----- Available records -----

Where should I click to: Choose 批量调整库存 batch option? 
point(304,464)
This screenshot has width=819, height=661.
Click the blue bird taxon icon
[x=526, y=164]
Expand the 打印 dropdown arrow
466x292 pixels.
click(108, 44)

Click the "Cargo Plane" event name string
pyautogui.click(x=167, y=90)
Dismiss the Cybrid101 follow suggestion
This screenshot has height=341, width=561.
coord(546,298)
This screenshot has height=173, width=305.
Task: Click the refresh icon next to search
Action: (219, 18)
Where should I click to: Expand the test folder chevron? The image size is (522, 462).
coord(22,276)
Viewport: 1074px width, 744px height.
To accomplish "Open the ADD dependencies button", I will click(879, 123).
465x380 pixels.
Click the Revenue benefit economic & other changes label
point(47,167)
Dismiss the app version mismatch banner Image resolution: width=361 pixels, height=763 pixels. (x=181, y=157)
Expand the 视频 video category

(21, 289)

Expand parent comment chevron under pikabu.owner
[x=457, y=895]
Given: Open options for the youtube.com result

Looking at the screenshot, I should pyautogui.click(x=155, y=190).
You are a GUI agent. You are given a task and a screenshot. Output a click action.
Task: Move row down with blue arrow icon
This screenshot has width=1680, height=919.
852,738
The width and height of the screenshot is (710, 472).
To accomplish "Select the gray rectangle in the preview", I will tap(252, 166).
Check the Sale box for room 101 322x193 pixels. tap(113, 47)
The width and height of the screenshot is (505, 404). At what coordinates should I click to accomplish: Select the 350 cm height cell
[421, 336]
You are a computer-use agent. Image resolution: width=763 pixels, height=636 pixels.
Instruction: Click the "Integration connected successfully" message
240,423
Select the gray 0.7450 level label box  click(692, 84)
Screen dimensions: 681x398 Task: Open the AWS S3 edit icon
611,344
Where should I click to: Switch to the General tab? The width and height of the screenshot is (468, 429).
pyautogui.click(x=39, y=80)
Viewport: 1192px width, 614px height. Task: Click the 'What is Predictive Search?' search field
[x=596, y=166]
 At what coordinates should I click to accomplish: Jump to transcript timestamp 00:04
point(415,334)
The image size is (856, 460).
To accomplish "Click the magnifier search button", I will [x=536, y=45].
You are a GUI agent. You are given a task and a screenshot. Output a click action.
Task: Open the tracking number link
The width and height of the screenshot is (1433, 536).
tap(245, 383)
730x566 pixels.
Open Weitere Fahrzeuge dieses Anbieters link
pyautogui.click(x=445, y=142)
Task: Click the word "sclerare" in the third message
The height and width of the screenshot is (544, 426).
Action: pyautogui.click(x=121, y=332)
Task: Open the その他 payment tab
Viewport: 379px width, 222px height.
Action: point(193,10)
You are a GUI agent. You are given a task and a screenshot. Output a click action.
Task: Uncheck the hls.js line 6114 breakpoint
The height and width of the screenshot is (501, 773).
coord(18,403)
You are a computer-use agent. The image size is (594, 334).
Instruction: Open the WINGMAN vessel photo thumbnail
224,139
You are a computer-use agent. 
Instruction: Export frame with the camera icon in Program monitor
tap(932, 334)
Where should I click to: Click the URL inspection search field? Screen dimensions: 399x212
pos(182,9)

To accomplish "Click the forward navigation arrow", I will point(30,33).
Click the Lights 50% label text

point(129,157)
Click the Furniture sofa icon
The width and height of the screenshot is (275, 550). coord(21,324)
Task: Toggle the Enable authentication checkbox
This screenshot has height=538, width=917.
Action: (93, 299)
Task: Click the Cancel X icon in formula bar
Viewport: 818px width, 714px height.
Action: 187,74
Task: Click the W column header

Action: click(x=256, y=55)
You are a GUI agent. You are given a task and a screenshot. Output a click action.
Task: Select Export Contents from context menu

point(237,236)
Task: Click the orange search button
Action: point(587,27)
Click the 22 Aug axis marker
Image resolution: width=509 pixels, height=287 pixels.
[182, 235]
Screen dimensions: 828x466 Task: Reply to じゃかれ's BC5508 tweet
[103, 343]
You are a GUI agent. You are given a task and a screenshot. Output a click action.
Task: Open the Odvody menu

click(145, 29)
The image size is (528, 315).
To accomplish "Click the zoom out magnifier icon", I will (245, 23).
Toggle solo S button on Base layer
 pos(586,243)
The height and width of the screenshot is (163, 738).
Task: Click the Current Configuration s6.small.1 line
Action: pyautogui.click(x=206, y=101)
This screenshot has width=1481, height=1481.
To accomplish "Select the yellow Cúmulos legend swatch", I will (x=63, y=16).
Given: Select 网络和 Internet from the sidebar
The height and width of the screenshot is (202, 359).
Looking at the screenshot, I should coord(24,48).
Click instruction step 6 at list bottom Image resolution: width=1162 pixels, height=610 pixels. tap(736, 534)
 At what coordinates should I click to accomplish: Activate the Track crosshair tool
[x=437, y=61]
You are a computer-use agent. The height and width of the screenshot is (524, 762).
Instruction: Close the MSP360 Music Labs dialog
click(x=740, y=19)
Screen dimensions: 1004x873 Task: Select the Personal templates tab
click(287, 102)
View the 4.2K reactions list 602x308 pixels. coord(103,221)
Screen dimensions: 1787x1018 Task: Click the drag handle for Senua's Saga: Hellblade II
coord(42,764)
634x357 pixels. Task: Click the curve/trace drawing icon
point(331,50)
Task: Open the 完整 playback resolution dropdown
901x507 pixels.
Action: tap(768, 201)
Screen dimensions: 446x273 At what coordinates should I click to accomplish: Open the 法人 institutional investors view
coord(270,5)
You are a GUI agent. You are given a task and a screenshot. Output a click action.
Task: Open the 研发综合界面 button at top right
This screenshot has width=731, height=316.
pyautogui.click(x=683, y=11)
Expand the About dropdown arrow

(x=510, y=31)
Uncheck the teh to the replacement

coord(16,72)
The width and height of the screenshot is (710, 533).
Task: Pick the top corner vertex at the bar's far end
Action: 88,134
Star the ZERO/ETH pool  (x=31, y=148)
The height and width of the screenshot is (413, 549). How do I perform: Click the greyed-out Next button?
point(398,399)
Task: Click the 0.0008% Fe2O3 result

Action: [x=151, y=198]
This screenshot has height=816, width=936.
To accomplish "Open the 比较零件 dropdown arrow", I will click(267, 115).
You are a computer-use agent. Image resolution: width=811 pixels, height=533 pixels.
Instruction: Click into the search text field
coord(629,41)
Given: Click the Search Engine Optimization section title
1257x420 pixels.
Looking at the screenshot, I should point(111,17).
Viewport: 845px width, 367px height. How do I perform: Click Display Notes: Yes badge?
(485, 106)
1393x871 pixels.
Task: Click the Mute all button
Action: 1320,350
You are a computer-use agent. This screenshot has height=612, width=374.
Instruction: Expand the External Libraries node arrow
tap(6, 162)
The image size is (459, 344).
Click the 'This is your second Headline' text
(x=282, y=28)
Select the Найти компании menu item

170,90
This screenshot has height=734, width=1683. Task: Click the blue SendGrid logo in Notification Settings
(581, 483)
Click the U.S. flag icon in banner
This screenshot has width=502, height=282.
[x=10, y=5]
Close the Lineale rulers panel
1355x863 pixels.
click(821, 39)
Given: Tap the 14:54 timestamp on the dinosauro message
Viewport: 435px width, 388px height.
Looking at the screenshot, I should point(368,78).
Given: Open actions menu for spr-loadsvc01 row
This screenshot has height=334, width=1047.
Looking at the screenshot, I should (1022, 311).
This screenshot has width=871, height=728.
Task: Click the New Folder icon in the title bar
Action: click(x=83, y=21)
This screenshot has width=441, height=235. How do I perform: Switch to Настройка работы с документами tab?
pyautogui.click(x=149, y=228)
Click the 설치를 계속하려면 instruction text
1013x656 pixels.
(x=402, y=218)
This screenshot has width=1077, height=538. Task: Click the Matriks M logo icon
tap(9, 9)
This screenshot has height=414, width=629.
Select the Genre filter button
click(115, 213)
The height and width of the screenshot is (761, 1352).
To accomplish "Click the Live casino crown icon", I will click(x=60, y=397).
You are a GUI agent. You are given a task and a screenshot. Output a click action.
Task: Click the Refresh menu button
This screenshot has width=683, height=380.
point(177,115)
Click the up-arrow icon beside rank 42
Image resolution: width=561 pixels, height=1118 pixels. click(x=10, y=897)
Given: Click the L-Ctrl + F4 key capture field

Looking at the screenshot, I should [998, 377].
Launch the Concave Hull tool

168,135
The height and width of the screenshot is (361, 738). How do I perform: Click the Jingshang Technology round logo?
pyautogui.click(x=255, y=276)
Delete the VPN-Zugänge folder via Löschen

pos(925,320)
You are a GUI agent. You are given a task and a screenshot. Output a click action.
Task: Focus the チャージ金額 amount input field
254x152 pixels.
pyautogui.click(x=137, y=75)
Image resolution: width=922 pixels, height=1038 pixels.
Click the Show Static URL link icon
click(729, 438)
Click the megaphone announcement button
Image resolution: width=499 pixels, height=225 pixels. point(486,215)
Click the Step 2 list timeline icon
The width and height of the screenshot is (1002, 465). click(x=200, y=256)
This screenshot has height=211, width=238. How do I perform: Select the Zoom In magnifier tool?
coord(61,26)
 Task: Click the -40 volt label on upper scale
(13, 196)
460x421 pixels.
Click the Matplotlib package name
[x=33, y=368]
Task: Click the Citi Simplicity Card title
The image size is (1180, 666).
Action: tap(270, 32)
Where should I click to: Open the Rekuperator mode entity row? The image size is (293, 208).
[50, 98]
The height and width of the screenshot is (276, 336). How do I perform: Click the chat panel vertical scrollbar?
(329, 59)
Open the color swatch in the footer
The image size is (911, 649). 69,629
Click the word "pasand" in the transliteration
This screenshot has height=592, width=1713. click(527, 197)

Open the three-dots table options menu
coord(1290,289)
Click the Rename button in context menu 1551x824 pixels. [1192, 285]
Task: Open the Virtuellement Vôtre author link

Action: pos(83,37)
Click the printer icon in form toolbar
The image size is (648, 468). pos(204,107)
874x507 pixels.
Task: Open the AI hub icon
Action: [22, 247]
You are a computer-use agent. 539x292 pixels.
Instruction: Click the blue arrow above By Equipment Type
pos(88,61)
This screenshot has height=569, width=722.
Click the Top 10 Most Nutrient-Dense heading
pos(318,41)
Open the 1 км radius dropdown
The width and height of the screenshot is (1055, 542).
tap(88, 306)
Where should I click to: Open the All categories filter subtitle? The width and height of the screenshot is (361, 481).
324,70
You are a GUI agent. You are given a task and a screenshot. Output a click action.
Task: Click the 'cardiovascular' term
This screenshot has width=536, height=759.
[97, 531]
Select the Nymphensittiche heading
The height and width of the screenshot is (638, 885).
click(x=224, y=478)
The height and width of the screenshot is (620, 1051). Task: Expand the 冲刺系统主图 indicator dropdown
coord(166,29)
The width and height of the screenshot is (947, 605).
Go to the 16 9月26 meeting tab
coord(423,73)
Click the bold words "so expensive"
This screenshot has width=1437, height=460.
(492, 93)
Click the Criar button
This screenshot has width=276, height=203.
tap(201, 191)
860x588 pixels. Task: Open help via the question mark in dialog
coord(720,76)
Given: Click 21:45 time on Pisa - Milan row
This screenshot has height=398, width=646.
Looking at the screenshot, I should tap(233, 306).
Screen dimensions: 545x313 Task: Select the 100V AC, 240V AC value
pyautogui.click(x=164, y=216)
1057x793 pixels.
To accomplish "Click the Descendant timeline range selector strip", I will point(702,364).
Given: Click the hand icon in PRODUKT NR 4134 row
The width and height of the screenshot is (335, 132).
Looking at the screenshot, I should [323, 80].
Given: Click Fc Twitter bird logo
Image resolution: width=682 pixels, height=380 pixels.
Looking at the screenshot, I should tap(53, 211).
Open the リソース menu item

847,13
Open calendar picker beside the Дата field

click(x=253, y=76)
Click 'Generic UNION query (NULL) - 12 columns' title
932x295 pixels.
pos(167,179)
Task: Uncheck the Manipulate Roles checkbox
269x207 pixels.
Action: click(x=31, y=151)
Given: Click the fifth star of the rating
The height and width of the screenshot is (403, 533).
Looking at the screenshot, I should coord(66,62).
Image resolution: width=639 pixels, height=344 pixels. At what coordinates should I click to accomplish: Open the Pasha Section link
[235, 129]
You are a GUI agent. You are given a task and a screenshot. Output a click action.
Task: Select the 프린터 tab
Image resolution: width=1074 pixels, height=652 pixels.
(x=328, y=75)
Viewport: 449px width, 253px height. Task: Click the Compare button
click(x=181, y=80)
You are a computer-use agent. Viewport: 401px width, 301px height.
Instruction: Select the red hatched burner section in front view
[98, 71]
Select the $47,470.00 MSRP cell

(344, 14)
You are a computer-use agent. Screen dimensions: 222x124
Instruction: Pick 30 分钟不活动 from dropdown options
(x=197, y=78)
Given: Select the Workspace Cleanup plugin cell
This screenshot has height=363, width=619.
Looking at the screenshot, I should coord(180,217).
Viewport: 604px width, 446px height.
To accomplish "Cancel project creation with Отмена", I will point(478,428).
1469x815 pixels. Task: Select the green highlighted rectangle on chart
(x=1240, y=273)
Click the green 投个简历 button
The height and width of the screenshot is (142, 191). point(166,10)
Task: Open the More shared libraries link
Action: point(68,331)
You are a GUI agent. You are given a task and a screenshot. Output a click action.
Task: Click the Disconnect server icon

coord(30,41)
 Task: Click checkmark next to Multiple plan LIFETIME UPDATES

-----

Copy out, from the records above, every line that holds the string "Cancel".

_Output of the task_.
Task: Click the Cancel X icon in formula bar
To accomplish "Cancel project creation with Отмена", I will point(478,428).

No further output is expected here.